Development at times has focused primarily on the third element, Capital Investment. And it is true that  hardworking, creative social entrepreneurs in impoverished countries have remarkable aptitude but often lack access to basic capital.

However, as Michael Nyangi of LOMORO reminded me in February, many of these community leaders have not received the kind of business knowledge we take for granted in the United States. The average American would have a primary understanding of concepts like budgeting, marketing, and finding your business “niche.” In my experience, the same assumptions cannot be made in the developing world.

Charles Owino of YOCHAN (Youth Challenge Network) corrected one of his youth when she spoke of a “problem,” saying it was not a problem but “an opportunity.” I imagine he would similarly advise here. Partners like Mother’s Concern and LOMORO are tackling this “opportunity.” Michael Nyangi is already “The Banker to the Slums,” as one Swiss newspaper called him after he met with a Swiss banking colleague. He has provided savings and loans services through his organization to 210 growing LOMORO so he can become a bank someday.

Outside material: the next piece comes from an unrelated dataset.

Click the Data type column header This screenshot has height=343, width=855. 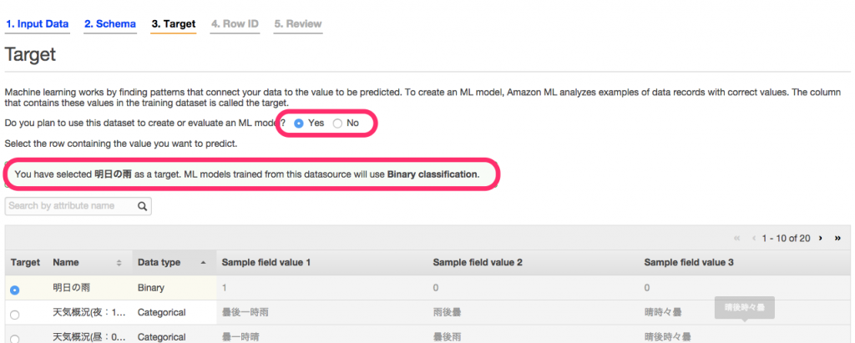[x=159, y=263]
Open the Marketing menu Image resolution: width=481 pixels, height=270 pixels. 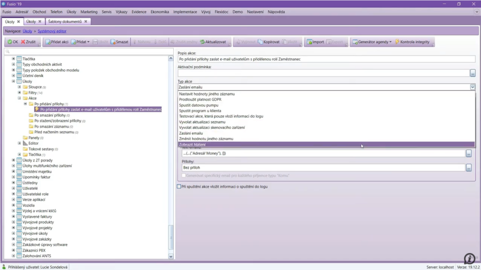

The good news: The solutions, and the social entrepreneurs who have devised them, are already present here in Nairobi. That is why The 1010 Project is here: connecting these social entrepreneurs with capital. Additionally, as part of this trip we are establishing grassroots business training to help increase their capacity for success.

The 1010 Project continues to grow because the opportunities here are…well, endless. And because our supporters in the United States continue to seize these opportunities for contributing their time, expertise, and resources towards breaking the cycle of poverty for life.

If you haven’t already…will you Join the Story?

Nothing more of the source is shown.